Not that you asked but here is my opinion on the MP conversation. Maybe you will see the difference if you pixel peep, it is the best tool for the job type of thing. The benefits of a pro-level mirrorless full-frame are more than megapixels, if you are just concerned with resolution buy a phase one back or use the 5ds etc. We all have more technology in our phones than Cartier Bresson or Ansel Adams ever had, it is how you use the tools you have. Not just because something has more megapixels will make it the best tool for everyone in every situation. It is why we have so many cameras on the market and why professionals own more than one camera. I can't think of a better tool for my studio still life work than my phase 1 back but it is not the right tool for when I shoot concerts or wildlife. The " math" that we will all use to decide to upgrade is unique to the work that we do. Ultimately it is a tool that we can use to make images that move people, no one ever looks at a powerful composition, with compelling subject matter, and says it would have been better if it was 45 MP and not 39 mp. So what are the parts of the tool, the ease of use, the size, the available glass, the low light capabilities etc, etc that are most important to you, they will not only be different for each artist but sometimes for the same artist per situation.


----------



## Th0msky (Jun 8, 2020)

I thought the R series were more for videographers but all I see is discussion about the mpx... 
I'll go pickup the R6 anyways.


----------



## David_E (Jun 8, 2020)

RBSfphoto said:


> _Not that you asked but here is my opinion on the MP conversation. Maybe you will see the difference if you pixel peep, it is the best tool for the job type of thing. The benefits of a pro-level mirrorless full-frame are more than megapixels..._


You know too much to be in this thread. Can’t you see that the sole measure of a camera today is 8k video and pixels, pixels, and more pixels? Get enough pixels and you can run and gun and never have to learn quaint stuff like the art of composition.


----------



## idave4321 (Jun 9, 2020)

Quarkcharmed said:


> Had I been buying a new camera, or upgrading from a crop to the FF, I wouldn't care too much. But I'm going to upgrade from 5DIV. What I was saying, if the R5 after the official announcement appears to have 45mp, I'll probably preorder. If it's 39mp, then 30mp->39mp jump is a 'meh'. It'd probably wait for the R5s in that case. Unless future reviews tell the R5 has a drastic jump in dynamic range.
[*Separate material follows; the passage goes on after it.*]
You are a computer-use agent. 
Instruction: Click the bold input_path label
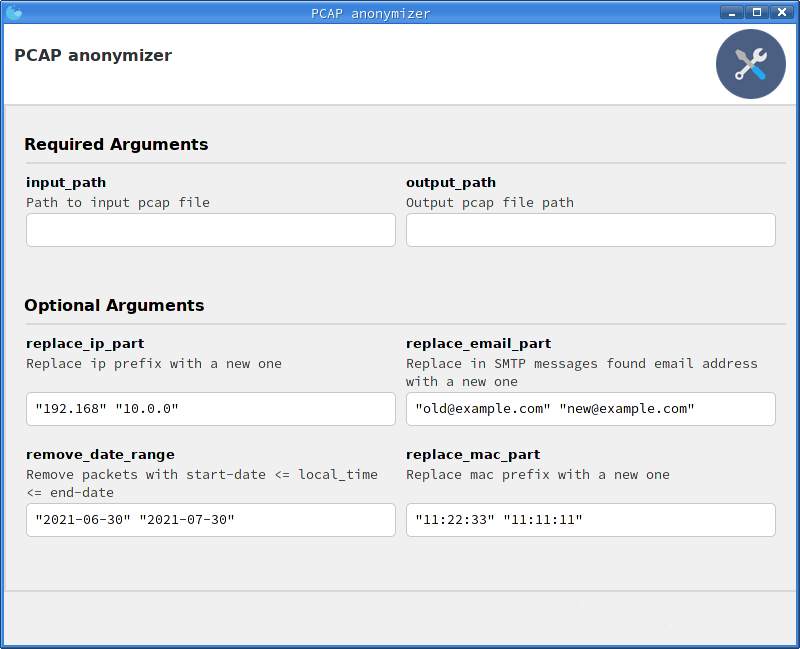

I am upgrading from the 5D4 as well but I am much more excited about other aspects. The RF lenses are amazing, I tested out my new 85 1.2 DS the other day and it hits focus so much more reliably than the EF 1.2 - I am also moving to the 28-70 f2 for events (24-70 2.8 II was on my camera 90% of the time) and this new lens feels like a mix of that lens with portrait lens perks  dual card slots, IBIS, eye tracking / animal eye tracking , RF mount, and significantly faster cards are all reasons to be very happy! From what people are saying it is going to be 44.7 Megapixels (as video ratio different to photography ratio) anyway


----------



## usern4cr (Jun 9, 2020)

idave4321 said:


> I am upgrading from the 5D4 as well but I am much more excited about other aspects. The RF lenses are amazing, I tested out my new 85 1.2 DS the other day and it hits focus so much more reliably than the EF 1.2 - I am also moving to the 28-70 f2 for events (24-70 2.8 II was on my camera 90% of the time) and this new lens feels like a mix of that lens with portrait lens perks  dual card slots, IBIS, eye tracking / animal eye tracking , RF mount, and significantly faster cards are all reasons to be very happy! From what people are saying it is going to be 44.7 Megapixels (as video ratio different to photography ratio) anyway


How do you like handholding your RF 85mm f1.2 DS? Does it get too heavy after a while, or does it feel balanced enough that you don't get tired holding it?

Also, when the RF 70-135mm f2 comes out, do you think you'll get it as well, or do you think you have enough portrait lens coverage already?


----------



## Quarkcharmed (Jun 9, 2020)

RBSfphoto said:


> Maybe you will see the difference if you pixel peep


But pixel peep what exactly? What's the target media? I know if it's say a 4K monitor, 30mp is more than enough even after downscaling.



RBSfphoto said:


> The benefits of a pro-level mirrorless full-frame are more than megapixels, if you are just concerned with resolution buy a phase one back or use the 5ds etc.



That's exactly what I said - if the R5 is less than 40mp, I'll consider waiting for the prospective high-res R5s.



RBSfphoto said:


> Not just because something has more megapixels will make it the best tool for everyone in every situation.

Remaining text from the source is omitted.